EMAS Offshore Limited, an offshore services provider to the oil and gas industry, reported Monday that it has clinched three new charters, valued at more than $24 million including options, for work with oil majors in West Africa and Thailand. The firm secured two contracts from EMAS Energy, a unit of Ezra Holdings Ltd.’s Well Services division.
The first contract is the provision of a Platform Support Vessel to an oil major in Thailand, while the other contract is for the supply of an Anchor Handling Tug Supply (AHTS) vessel for a national oil company, with both deals awarded after a competitive tendering process. Under the $12 million contracts, EMAS Offshore will provide accommodation, towing, anchor handling and logistics support for oil and gas production platforms.
Over in West Africa, EMAS Offshore’s AHTS vessel will provide sea transportation services, including towing, performing anchor handling and positioning of rigs and other floating structures for an oil major. “We have a distinct advantage of being able to deploy vessels globally. I am delighted to see that our strategy of focusing our efforts in West Africa where offshore activities remain healthy is paying off. Additionally, the wins in Thailand demonstrate the synergy we have within the EMAS brand to deliver integrated solutions, and is yet another competitive advantage we can leverage, especially amidst market volatility,” Jon Dunstan, EMAS Offshore’s CEO, said in the press release.

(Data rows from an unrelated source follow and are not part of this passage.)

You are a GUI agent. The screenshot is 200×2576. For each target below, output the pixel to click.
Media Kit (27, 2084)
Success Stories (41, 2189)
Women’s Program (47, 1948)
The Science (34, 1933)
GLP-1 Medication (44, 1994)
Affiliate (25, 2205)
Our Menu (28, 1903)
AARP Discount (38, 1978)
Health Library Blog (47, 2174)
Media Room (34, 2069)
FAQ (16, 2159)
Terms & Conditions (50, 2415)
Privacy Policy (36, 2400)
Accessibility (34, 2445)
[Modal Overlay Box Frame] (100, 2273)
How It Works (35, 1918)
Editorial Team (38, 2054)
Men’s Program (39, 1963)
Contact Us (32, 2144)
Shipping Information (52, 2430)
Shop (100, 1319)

EMAS Offshore indicated that the average duration of the contracts is approximately 1.1 years, with the charters expected to commence in the fourth quarter of financial year 2015 beginning June 1. Meanwhile, the company posted a net profit of $5.2 million in the quarter ended May 31 (3Q FY15), up from the $0.2 million in the corresponding period last year although revenue fell 15 percent to $59.2 million.

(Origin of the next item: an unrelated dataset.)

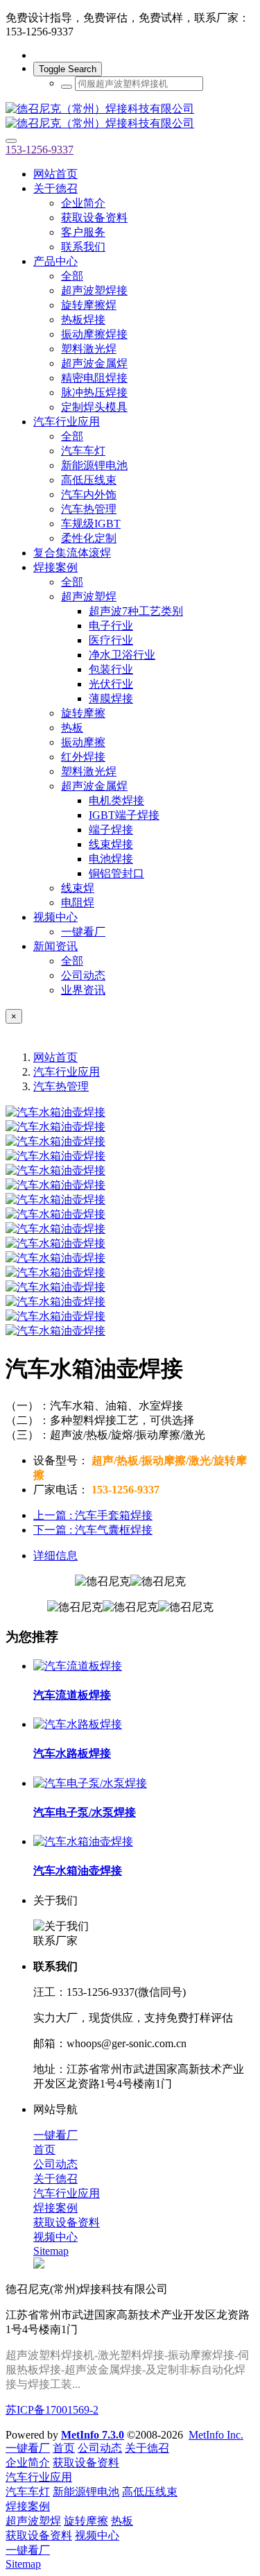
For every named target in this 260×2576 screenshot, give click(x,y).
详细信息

The higher net profit was attributed to strong contributions from the Offshore Production Services division — comprising two Floating Production, Storage and Offloading (FPSO) vessels — but this was negated by weaker contributions from the Platform Support Vessel (PSV) and small Anchor Handling, Towing and Supply Vessel (AHTS) business segments. “Amidst the challenging market environment and oil price volatility, we continue to take steps to reduce costs, implement initiatives to improve operational efficiency and increase focus on vessel utilization,” Dunstan said.
Utilization rate in the Offshore Support and Accommodation Services division declined to approximately 70 percent for the quarter amid relatively weak demand for small AHTS and shallow water PSV, which resulted in a utilization rate of 74 percent for the nine months ended May 31. But EMAS Offshore continues to see sustained demand in the larger AHTS segment, where utilization rate remains high at above 90 percent, as vessels of this category are required in the Asia-Pacific and West Africa regions to support various offshore activities.

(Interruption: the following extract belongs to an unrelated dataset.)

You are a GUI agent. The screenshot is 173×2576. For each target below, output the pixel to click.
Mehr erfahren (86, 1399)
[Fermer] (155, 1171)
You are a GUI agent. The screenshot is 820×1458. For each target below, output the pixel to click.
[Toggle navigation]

In the Offshore Production Services division, the two FPSOs, which have high operational uptime of more than 98 percent, are on multi-year contracts and operating in production fields with good long-term production rates and profiles. “Looking ahead, the short-term outlook for the industry still remains challenging, but we believe that our strategy of focusing our capabilities and maintaining operational excellence in key geographical areas will hold us steady,” Dunstan added.